> _ASSIGNED TASK_:
Using the listing below, retype only the lines from the line with "Task: Open 'Receive" through the end, both ends included, and exclude the pictures.

> _TASK DATA_:
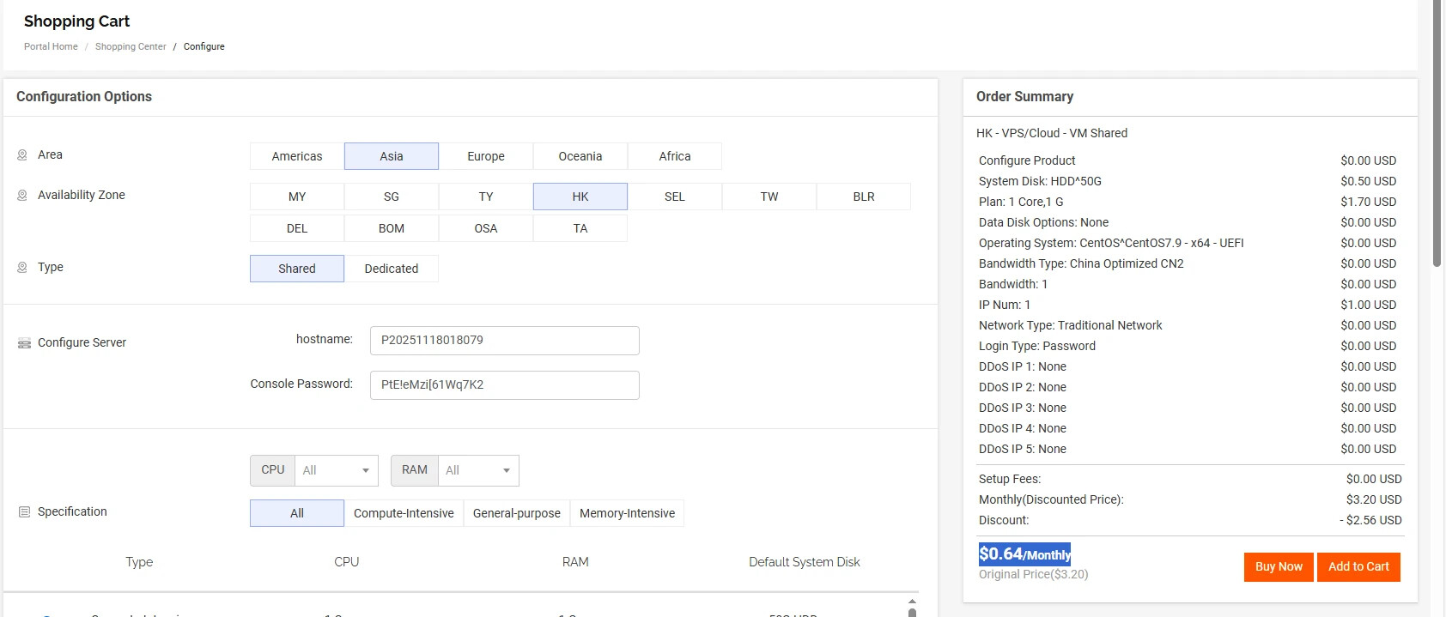The height and width of the screenshot is (617, 1446).
Task: Expand the RAM filter dropdown
Action: (x=477, y=470)
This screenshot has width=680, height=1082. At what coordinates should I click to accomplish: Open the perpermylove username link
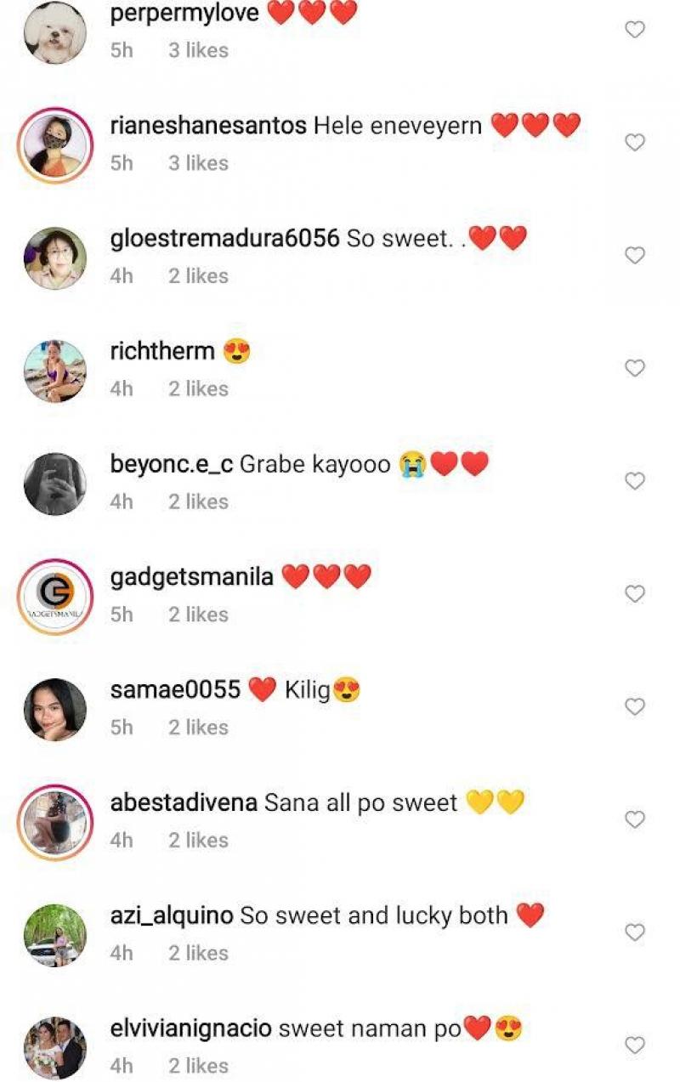[184, 14]
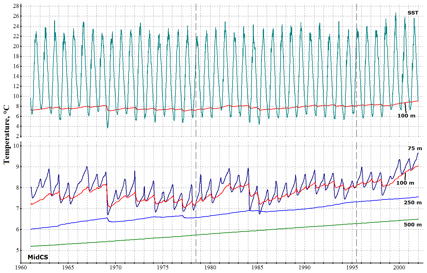The width and height of the screenshot is (427, 273).
Task: Click the 1975 year tick label
Action: [163, 268]
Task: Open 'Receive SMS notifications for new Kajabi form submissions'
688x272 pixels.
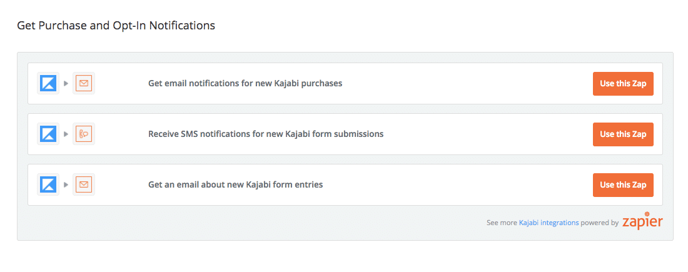Action: point(265,134)
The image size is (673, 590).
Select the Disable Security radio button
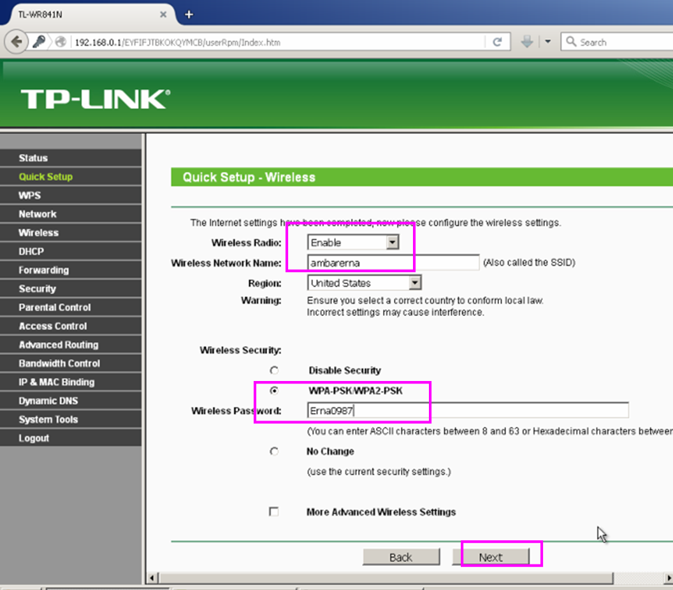coord(274,370)
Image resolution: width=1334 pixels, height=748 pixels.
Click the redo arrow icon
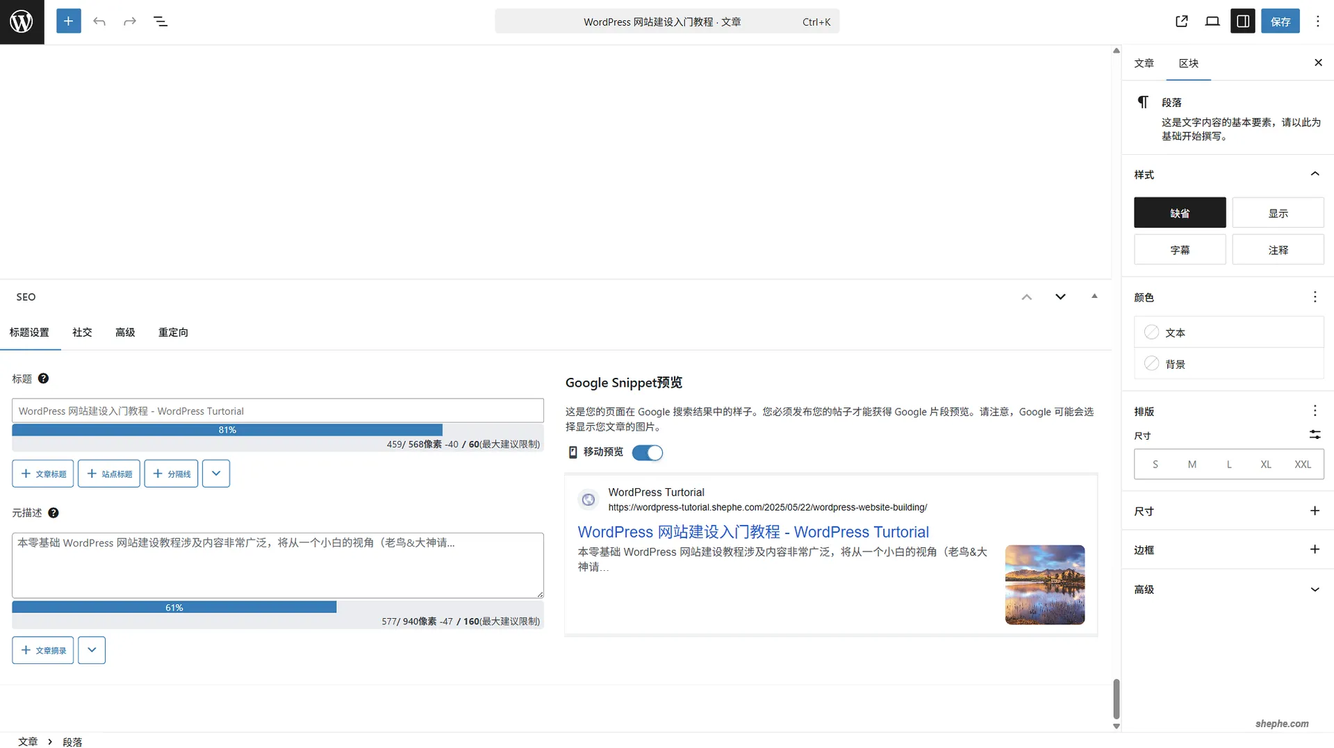coord(130,22)
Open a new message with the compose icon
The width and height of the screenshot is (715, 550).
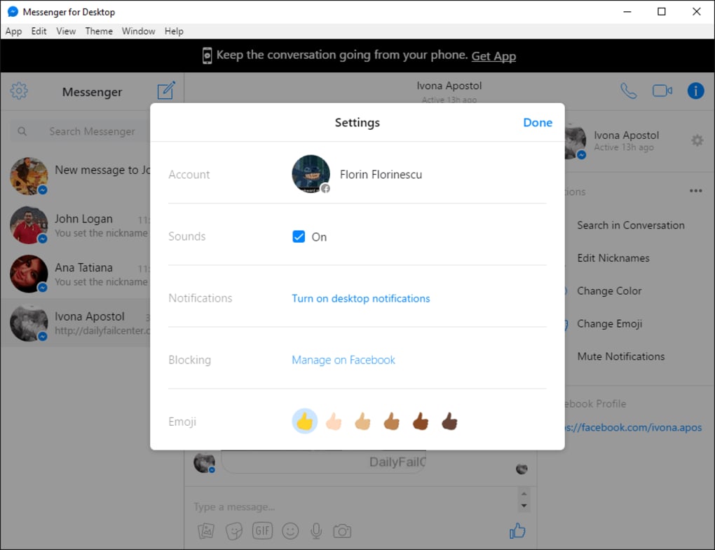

> _OUTPUT FOR THIS TASK_:
Task: Open 'Receive SMS notifications for new Kajabi form submissions'
688x272 pixels.
Action: point(265,134)
The image size is (673, 590).
Select the Disable Security radio button
coord(274,370)
Image resolution: width=1334 pixels, height=748 pixels.
Click the redo arrow icon
coord(130,22)
Open a new message with the compose icon
The width and height of the screenshot is (715, 550).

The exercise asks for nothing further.